Electric wheelchairs on foot paths sure scare people, there really is no doubt about it. They frighten girls, freak kids out and startle seniors.
In the busy streets of Melbourne pedestrians duck and weave, whilst others are lost in their own world and walk obliviously. When I'm driving by myself in my chair I am unencumbered, so I travel at quite a brisk pace to reach my destination. I'm not sure why this is, maybe because it's easy, sometimes it's fun, but it's most likely because I'm often late!
Without building myself up too much, I never collide with anyone, at least not when I'm sober. And I have to say, even when I have had a bit too much beer I can still drive pretty darn well. So with that said, perhaps the worst thing you can say to an electric wheelchair user is, “Don't run me over!” That's a big no-no! Even if you are joking and being flippant, saying that actually makes me want to run into you.
When you are in a wheelchair, or indeed a standard pedestrian, there are often stand-offs with other pedestrians on the footpath or in shops. You know the drill, someone is blocking your path and they move, but at the same time you copy them and shift in the same direction. There is an awkward look between all parties involved as you both move back into the same position, it is at that moment when everyone apologises profusely and a gap finally appears.
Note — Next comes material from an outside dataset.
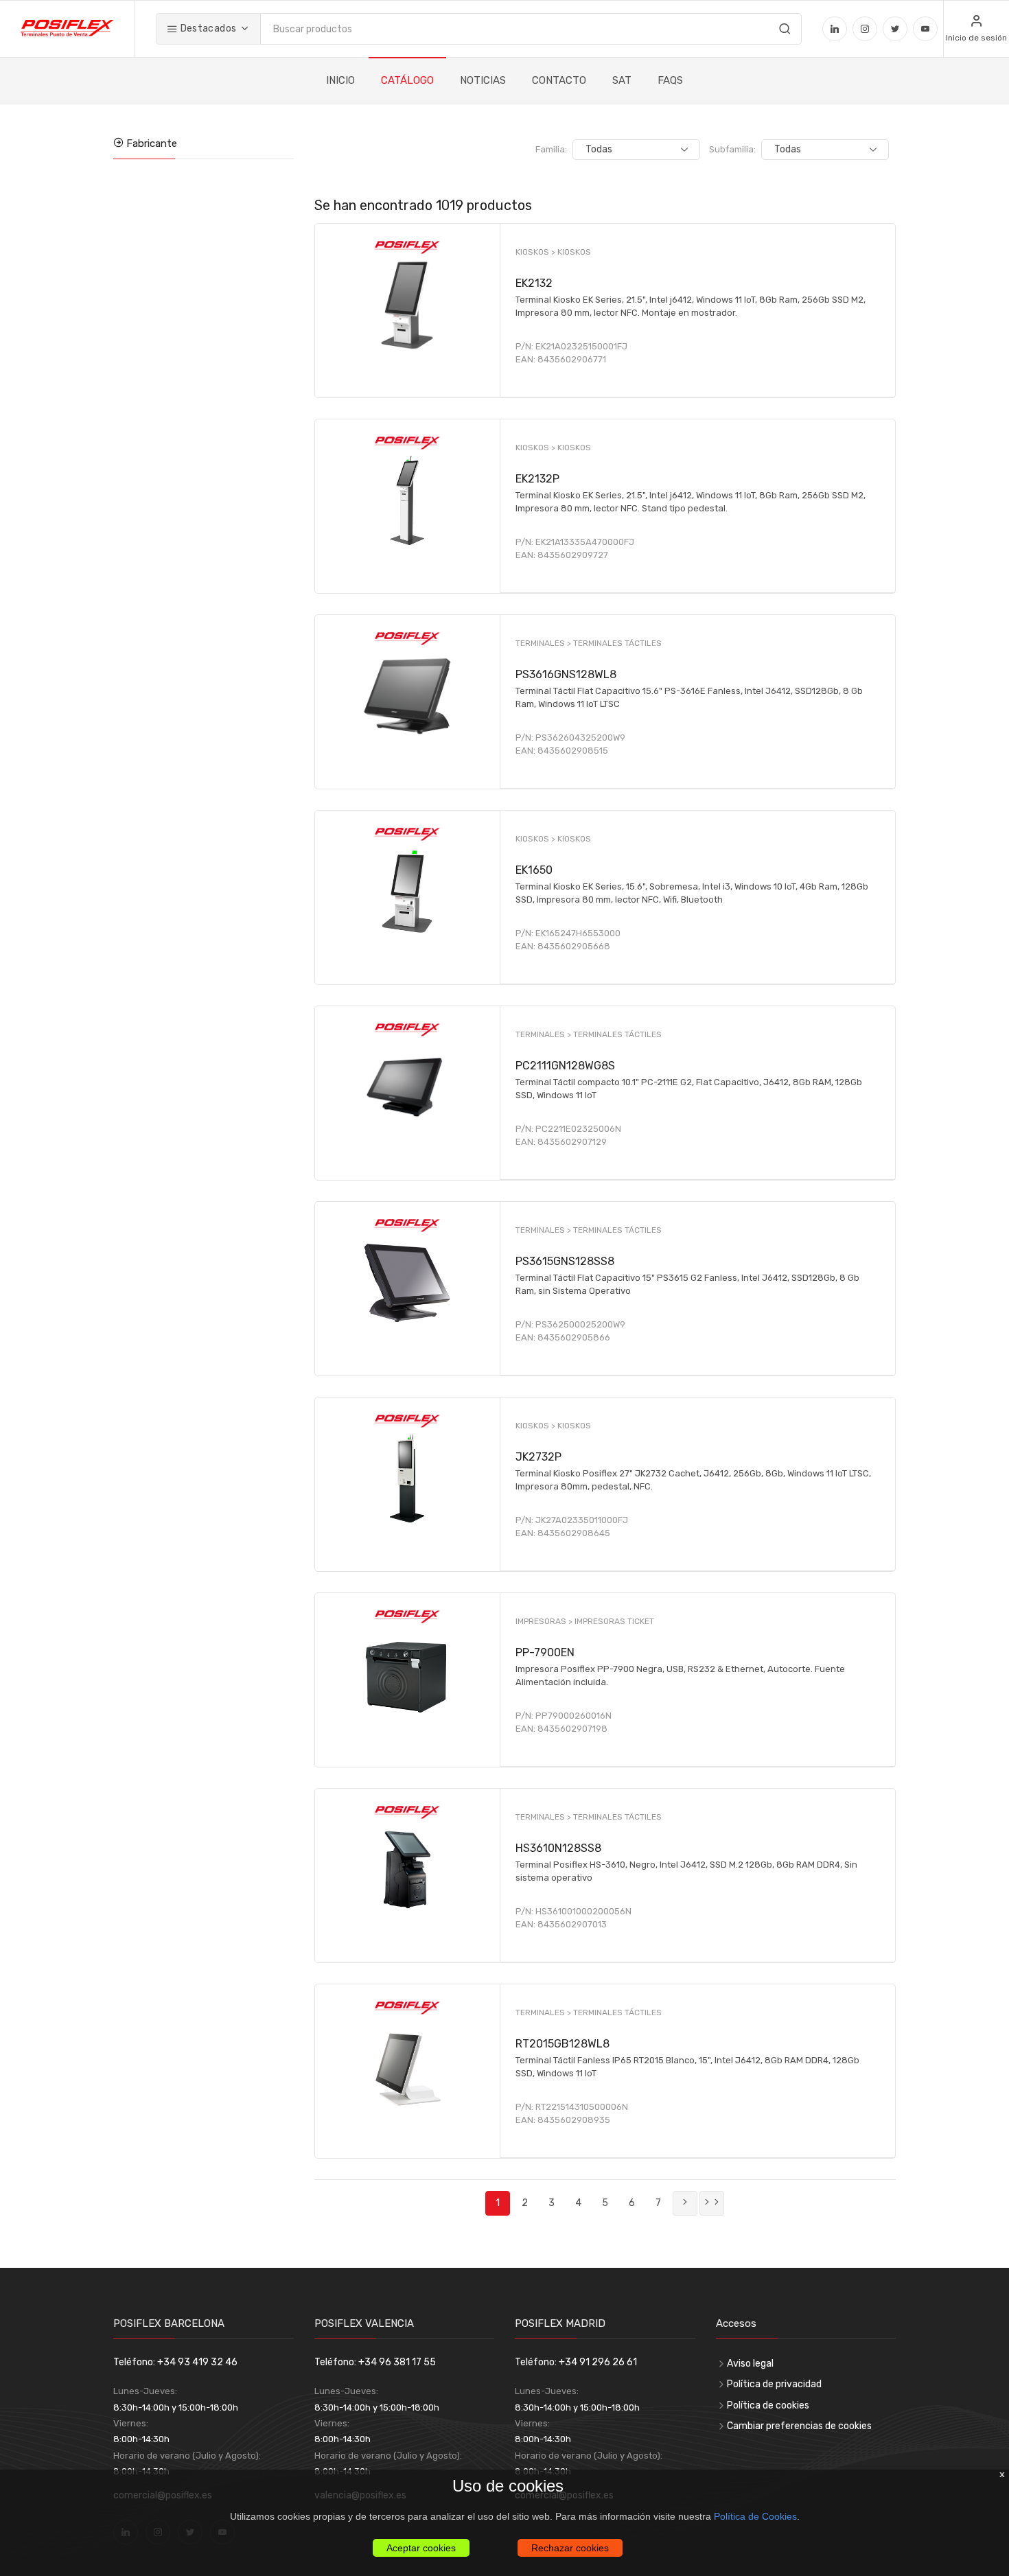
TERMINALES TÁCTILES (617, 643)
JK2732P (538, 1456)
These stand-offs in an electric wheelchair are a lot more one-sided; I'm in the driver's seat (sorry) and the other party is almost always the one that apologises and moves out of the way, even if I don't want them to and I am in the wrong. I say almost, because there are a few situations where I believe I should definitely give way. I want you to rank the following and tell me who you think deserves to be given way on a footpath the most:
· A young person in a manual wheelchair
· A young person in an electric wheelchair
· An attractive young woman or young man
· An unattractive man or woman
· A young woman or man with a pram
· A blind person
· An older person
· An older person walking with a cane
· An older person in a scooter
· A blind, elderly albino woman in a manual wheelchair being pushed by her frail husband
Please tell me in the comments, you will, won’t you?
Anyway, with the previous paragraph withstanding, there are normally few issues regarding driving on a footpath in an electric wheelchair, even if it is extremely busy. Crossing roads is quite easy, and drivers often stop when they see you - sometimes even in the middle of roundabouts, I love some occasional positive discrimination! Of course there is the occasional annoyance, ramps up to the footpaths being in illogical places, and the ever enduring problem of steps at the front of shops. But I’ve covered these topics before, and I don't want to repeat myself.
I have recently discovered that driving with a fellow electric wheelchair multiplies some phenomena I already experience. I briefly mentioned that electric wheelchairs scare pedestrians. One electric wheelchair certainly scares pedestrians, but two? The result is blind panic! The looks on some people's faces when they see us... Many are physically startled and take a jump back, some even let out a loud “woah” as they move out of our vicinity in record speed. It is similar at every road, intersection and roundabout - when drivers cast their eyes on one wheelchair they consider stopping and often do, yet when they see two, or heaven forbid three, something takes over them and they slam on their brakes whilst simultaneously waving at us with a nervous grin.
New problems and considerations crop up when there are two electric wheelchairs on the footpath, as opposed to one. The speed at which you travel at is an obvious consideration, and this involves quickly weighing up the capabilities of the other persons electric wheelchair in comparison to your own. Can their chair handle rough ground? Are they as aggressive (perhaps uncaring?) as me with regards to swerving in and out of pedestrians? Do you travel single or double file? So many questions!
Traffic lights can also cause a problem; do you stay on the safe side and cross only when they are green? Or should I be a little naughty and quickly cross whilst they are still orange? I don't want to leave my compatriot behind or cause them any undue stress on account of my recklessness! If I go too fast I might stress out the other driver! And if I potter along at a slow pace they might think I'm being patronising!
Then there is the capability of the driver themselves; do they have perfect use of their arms? Perhaps they have a wheelchair controlled by a head-array type system and driving is slightly more difficult? Maybe they are plain ol’ left-handers (a quirky bunch).
Who opens the door to enter a shop or bar when there are two or more electric wheelchairs? The list continues, and I'm not even going to talk about trying to find space in a restaurant with two electric wheelchairs, let alone a concert or a club, that's a whole different story.
I think about strange things, that's a given. Yet I still think the social etiquette of an electric wheelchair driver is a tricky business.